Sunday, October 29, 2006

Hyper compiler 0.3.30 released

I've just released a new version of the compiler for Hyper. You can download it from here.

A short list of changes in this release:
  • highlighter now uses the same style as the Hyper website
  • copy constructors are now checked and auto-generated if needed
  • 'inout' is now used for parameters that used 'var'
  • the 'this' keyword is now supported in expressions
  • access specifiers in a namespace are no longer supported
And next to these changes, the compiler has been restructured internally a bit as well.

Friday, October 27, 2006

begin specification

Something that is not documented yet on the website is the begin directive. It appears on top of the source file, to indicate the entry point for that file if it is compiled as an executable. You specify the class that should be 'started', the class that contains the static procedure called `main'. This procedure will be called when the executable is run.

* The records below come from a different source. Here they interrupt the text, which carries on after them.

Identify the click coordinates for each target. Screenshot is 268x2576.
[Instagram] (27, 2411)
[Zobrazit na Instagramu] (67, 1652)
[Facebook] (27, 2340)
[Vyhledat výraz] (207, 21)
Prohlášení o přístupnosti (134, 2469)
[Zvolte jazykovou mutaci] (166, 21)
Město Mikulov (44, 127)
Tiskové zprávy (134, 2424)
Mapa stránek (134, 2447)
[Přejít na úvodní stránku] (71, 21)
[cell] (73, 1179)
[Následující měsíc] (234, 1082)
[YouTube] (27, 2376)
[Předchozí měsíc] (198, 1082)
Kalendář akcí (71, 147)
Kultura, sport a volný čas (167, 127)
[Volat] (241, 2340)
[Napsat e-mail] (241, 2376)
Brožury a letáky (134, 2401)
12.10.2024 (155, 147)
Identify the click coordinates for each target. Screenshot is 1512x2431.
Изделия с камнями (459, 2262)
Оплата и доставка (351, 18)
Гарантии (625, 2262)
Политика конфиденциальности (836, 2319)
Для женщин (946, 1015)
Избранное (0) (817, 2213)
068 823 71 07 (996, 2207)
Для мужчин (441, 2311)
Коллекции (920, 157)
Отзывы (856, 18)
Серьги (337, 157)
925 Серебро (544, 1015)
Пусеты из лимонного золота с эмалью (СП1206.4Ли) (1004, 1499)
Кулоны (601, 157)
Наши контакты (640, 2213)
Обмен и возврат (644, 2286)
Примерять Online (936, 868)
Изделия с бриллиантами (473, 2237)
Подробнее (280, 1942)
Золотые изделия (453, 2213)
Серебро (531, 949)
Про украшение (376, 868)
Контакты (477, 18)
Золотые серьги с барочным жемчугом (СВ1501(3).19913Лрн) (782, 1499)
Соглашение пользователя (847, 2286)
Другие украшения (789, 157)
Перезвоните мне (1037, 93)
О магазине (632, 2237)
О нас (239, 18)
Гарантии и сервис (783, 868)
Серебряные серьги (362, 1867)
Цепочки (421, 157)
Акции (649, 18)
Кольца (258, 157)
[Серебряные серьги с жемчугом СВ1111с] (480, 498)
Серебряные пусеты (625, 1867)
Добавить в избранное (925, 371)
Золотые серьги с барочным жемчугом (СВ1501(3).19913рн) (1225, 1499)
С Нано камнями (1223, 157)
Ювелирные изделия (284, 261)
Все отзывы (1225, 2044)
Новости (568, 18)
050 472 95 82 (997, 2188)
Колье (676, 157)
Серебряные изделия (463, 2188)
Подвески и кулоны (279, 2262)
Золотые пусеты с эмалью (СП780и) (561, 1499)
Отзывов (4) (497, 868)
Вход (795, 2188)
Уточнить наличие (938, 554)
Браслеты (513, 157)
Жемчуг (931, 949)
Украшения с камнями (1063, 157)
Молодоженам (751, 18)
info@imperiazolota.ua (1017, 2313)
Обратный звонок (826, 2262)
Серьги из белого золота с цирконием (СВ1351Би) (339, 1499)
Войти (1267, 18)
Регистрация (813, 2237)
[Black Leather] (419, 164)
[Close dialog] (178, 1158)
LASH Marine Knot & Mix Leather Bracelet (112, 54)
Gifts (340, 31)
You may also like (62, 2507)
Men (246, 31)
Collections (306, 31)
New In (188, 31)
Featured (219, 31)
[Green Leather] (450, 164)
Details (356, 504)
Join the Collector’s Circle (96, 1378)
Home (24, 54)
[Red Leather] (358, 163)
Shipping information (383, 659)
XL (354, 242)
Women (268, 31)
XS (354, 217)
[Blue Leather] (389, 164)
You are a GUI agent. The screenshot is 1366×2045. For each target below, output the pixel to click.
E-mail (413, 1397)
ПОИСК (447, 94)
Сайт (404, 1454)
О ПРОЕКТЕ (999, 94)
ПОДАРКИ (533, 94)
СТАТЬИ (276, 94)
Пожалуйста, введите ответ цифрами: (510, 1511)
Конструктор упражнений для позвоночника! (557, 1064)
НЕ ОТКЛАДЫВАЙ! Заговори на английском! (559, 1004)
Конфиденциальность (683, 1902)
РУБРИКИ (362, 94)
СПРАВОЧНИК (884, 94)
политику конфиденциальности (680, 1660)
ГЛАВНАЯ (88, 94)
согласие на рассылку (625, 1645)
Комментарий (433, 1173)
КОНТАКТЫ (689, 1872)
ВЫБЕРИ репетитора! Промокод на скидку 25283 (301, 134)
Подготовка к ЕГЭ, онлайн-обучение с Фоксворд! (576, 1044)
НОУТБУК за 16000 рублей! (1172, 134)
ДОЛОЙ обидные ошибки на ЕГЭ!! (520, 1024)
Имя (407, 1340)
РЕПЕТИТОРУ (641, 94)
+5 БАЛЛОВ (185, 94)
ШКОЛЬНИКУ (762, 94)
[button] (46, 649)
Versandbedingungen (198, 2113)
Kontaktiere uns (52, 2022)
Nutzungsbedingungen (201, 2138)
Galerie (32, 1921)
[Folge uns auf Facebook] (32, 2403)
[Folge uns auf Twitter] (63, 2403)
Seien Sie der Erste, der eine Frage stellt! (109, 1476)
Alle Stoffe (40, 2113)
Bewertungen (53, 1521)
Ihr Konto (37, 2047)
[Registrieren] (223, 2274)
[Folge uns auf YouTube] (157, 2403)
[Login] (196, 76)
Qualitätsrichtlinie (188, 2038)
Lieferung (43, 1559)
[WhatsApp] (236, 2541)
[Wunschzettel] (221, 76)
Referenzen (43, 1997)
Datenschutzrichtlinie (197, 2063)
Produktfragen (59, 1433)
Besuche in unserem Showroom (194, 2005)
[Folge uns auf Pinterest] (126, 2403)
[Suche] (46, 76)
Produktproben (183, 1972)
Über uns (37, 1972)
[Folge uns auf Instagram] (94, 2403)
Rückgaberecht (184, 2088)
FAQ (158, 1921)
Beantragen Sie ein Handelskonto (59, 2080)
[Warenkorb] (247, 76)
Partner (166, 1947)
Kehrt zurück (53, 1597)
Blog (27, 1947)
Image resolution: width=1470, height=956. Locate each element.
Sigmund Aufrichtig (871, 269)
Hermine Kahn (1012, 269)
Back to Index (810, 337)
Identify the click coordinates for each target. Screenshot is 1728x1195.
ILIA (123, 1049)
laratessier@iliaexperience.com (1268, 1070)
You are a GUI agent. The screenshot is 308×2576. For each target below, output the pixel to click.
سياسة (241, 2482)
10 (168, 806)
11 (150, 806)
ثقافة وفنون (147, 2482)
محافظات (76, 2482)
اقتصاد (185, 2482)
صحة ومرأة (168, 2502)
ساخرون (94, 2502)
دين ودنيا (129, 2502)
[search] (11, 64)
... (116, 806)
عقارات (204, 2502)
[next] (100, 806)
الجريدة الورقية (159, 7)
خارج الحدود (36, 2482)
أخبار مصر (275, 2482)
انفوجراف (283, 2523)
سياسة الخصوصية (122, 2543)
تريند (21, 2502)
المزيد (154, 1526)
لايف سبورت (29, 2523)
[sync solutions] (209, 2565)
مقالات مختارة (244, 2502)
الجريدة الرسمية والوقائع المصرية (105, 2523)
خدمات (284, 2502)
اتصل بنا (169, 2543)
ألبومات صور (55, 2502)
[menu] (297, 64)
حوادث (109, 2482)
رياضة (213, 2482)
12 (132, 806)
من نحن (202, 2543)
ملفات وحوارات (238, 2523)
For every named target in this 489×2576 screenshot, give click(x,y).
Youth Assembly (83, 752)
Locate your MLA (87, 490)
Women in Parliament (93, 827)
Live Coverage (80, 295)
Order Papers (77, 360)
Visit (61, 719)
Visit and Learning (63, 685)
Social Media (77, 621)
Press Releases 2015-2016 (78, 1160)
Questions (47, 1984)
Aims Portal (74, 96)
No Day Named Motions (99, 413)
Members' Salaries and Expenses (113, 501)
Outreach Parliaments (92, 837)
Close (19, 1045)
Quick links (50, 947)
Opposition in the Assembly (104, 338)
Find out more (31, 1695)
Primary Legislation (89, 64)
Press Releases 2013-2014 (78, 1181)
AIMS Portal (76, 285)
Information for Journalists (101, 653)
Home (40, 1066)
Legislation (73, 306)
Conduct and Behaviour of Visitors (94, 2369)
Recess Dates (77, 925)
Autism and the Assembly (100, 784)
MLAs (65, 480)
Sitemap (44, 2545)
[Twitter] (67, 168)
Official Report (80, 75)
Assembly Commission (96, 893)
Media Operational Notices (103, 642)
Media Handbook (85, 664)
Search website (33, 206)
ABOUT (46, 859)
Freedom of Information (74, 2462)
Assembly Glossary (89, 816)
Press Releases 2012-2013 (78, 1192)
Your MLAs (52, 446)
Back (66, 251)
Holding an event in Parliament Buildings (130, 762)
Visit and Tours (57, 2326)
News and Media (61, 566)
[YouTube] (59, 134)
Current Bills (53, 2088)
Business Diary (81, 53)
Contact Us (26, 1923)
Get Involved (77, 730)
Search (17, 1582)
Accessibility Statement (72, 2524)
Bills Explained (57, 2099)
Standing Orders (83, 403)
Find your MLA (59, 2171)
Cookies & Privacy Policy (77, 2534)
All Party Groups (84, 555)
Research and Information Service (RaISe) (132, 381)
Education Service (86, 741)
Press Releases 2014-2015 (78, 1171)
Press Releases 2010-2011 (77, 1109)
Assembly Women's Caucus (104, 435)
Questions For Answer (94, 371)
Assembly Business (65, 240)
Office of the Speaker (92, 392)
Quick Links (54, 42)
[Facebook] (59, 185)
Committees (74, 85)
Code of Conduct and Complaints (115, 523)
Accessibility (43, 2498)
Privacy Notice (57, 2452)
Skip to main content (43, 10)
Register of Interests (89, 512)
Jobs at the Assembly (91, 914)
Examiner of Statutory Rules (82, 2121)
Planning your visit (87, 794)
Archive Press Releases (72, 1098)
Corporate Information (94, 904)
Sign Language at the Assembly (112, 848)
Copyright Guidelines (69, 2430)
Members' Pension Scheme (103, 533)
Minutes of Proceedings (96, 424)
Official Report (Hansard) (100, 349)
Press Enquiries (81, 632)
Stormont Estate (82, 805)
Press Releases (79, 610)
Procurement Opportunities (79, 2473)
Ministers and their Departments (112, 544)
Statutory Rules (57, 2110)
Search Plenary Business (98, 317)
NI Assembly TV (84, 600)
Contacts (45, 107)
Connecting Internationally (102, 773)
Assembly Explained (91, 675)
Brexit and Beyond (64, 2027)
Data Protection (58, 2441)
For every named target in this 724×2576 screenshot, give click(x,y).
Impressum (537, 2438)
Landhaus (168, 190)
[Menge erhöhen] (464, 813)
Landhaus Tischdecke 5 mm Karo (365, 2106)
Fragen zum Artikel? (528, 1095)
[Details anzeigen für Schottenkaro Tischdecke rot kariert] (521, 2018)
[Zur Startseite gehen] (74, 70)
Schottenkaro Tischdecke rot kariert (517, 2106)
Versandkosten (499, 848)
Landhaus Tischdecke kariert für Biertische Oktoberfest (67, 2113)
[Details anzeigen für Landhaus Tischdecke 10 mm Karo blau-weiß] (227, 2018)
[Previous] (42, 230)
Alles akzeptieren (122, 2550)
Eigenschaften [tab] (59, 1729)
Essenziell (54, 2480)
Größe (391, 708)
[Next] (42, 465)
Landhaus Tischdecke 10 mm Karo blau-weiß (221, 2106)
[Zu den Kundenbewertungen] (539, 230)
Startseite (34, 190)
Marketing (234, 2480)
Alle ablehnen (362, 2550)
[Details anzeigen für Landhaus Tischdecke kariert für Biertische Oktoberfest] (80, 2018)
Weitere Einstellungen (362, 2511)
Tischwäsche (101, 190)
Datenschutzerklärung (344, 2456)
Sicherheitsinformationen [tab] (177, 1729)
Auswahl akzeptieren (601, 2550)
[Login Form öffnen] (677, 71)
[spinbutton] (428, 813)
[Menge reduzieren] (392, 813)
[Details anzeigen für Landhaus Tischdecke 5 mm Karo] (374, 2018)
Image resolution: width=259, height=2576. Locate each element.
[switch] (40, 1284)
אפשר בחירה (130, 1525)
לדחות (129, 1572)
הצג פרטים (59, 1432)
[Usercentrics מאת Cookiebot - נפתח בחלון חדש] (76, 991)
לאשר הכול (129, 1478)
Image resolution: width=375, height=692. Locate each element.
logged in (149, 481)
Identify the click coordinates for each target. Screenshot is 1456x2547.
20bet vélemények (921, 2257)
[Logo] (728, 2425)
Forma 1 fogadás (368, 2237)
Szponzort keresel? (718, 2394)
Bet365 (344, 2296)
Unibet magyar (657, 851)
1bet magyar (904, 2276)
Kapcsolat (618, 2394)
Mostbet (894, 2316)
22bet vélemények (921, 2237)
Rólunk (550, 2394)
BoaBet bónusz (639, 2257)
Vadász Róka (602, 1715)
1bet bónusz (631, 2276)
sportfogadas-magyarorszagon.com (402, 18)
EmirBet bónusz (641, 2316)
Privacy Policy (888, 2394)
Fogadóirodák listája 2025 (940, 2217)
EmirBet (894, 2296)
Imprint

It's use was mandatory, but I am now making it optional in one case: when the file contains only one class. Because in that case the user's intention is obvious. This simplifies the Hello World example:
namespace Example
class Hello
static procedure main()
system.out.printLn("Hello, World!")
end
end
end
This Hello World program will change even more later. Namespaces will be removed and some module system, or a system like Java's packages will be adopted. And the function (or 'procedure') to output text to the console will probably be renamed.

Wednesday, October 18, 2006

Concatenation & pass by reference

I am wondering how I will allow strings to be concatenated. The string type currently uses the + operator for this. But I am thinking whether or not to introduce an operator especially for this purpose. I suggest the ~ (tilde) as an operator (as it's not used yet and D also uses it for concatenation). An accompanying ~= operator can be introduced for concatenating to the back of an existing string.
var s : string = "How" ~ " are " ~ "you"
# s = "How are you"
s ~= " today?"
# s = "How are you today?"
This would make an interesting syntax possible for output, like C++ has the << operator. You could have an output stream that has the operators ~ and ~=. This can make the following possible:
procedure writePoint(inout s : FileOutputStream, x & y & z : real)
s ~= s ~ '(' ~ x ~ ", " ~ y ~ ", " ~ z ~ ')'
end
It's not ideal because s is still used twice. But maybe it's a start :-)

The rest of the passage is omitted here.